-- BEGIN TEXT BLOCK --

Actually, most of the work has been cleaning up and putting various controllers and accessories back into working order (that ZW was a real mess, along with the coal elevator), so it's not really time lost. All of the "work" I did on this layout was CAD work on the computer... not an entire waste, but definitely some hours of playing with layout options.

Here's what we have now, the gaps in the track being places where I need to cut a custom length:










The yellow line is where the track breaks land, and I could handle this one of three ways, in order of probable preference:

1. Just cut a straight line in the plywood, allow the natural track breaks to overhang as they may. It'll all come together fine. (preferred)

2. Zig-zag plywood cut to make plywood cut line up with natural track breaks.

3. Make a lot of short track pieces, so all breaks land in a straight line (not preferred!).

In any case, the possible extra space would be like the following photo, but it would really kill all Santa's space for leaving presents by the tree, and make it more difficult to load my wood stove (3x per day, every day!).


----------



## FM Trainmaster (Nov 13, 2013)

Here's another interesting option, in fact I could move some accessories here, and get away from having to elevate the tree a foot to have the lower branches clear the coal elevator, but it does eliminate my only good spot (given other stuff in the room) for the controls. Also, the two switches circled in yellow don't really fit, and I'm maxed out on space between wall (baseboard heaters) and fireplace, already.


----------



## 400E Blue Comet (Jul 11, 2014)

rkenney said:


> NICE! That's a lot of lay out for under a tree.
> 
> Hope it doesn't interfere with Santa. He might not want to leave once he starts runnin' the trains.

-- END TEXT BLOCK --

## WHAT YOU ARE ASKED TO DO:
Copy out the train layout thread word for word, everything from "Here's another interesting" down to "under a tree.".

-- BEGIN DATASET CONTENT --

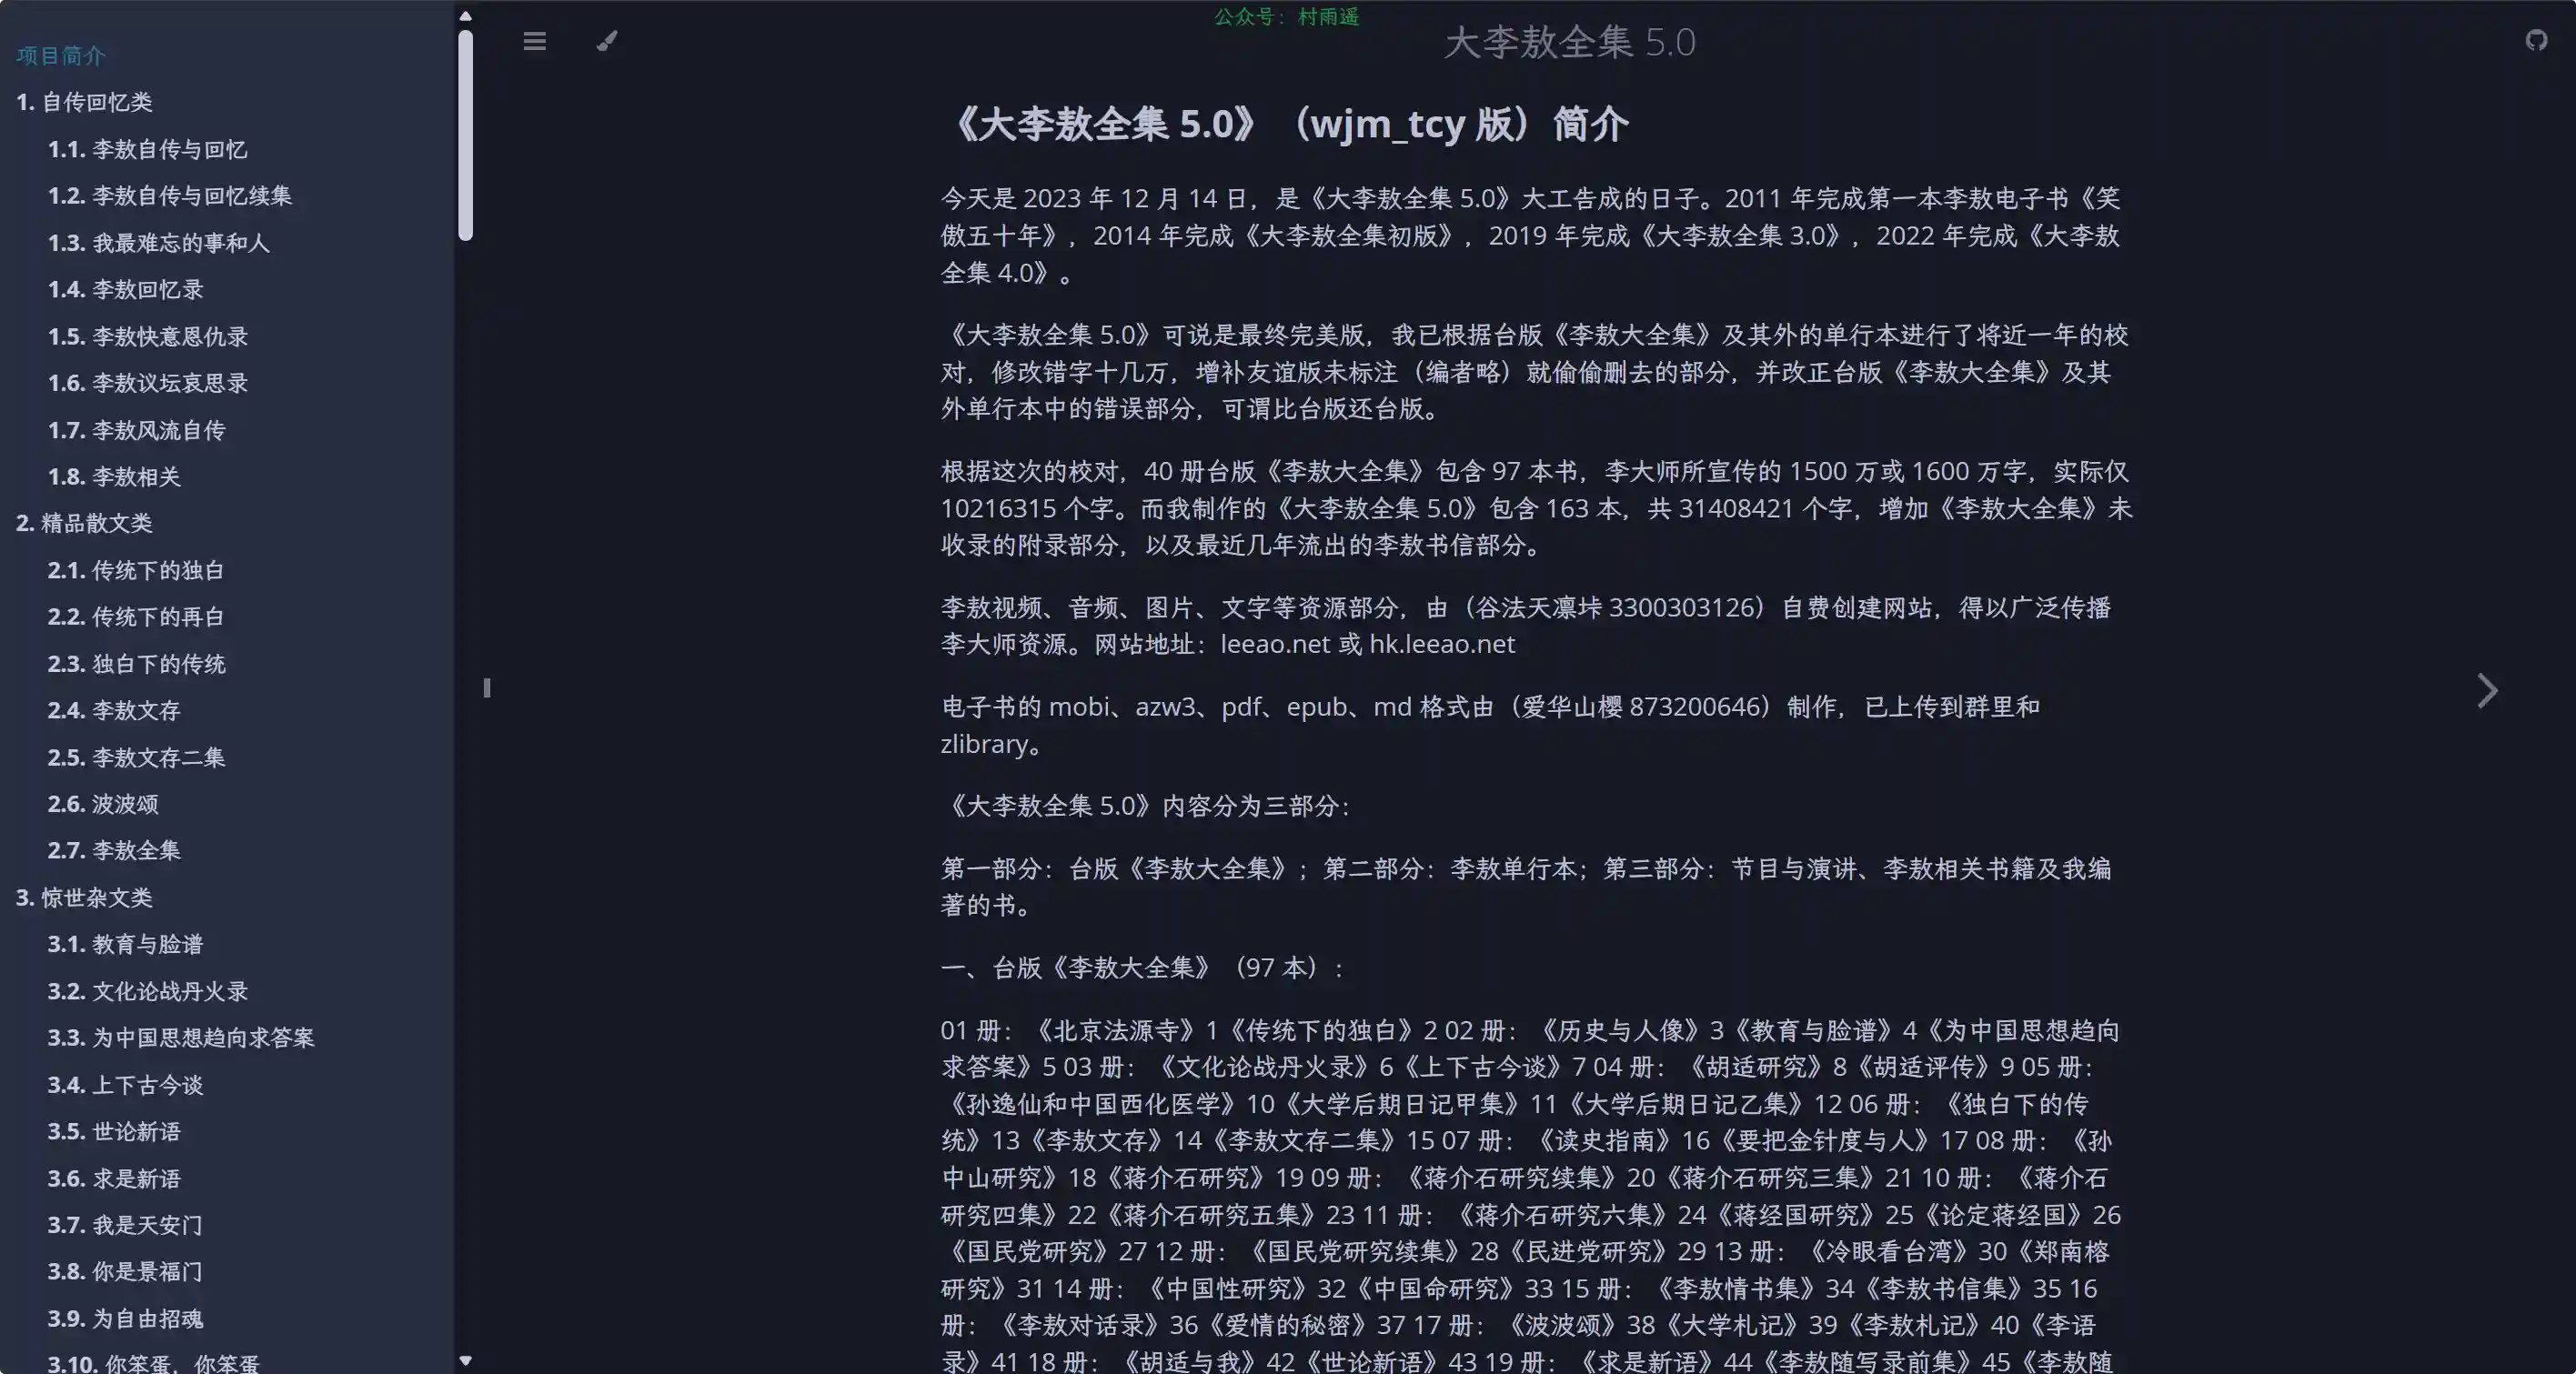Viewport: 2576px width, 1374px height.
Task: Toggle the sidebar with hamburger icon
Action: [535, 41]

-- END DATASET CONTENT --

## COMPLETED EXERCISE:
Here's another interesting option, in fact I could move some accessories here, and get away from having to elevate the tree a foot to have the lower branches clear the coal elevator, but it does eliminate my only good spot (given other stuff in the room) for the controls. Also, the two switches circled in yellow don't really fit, and I'm maxed out on space between wall (baseboard heaters) and fireplace, already.


----------



## 400E Blue Comet (Jul 11, 2014)

rkenney said:


> NICE! That's a lot of lay out for under a tree.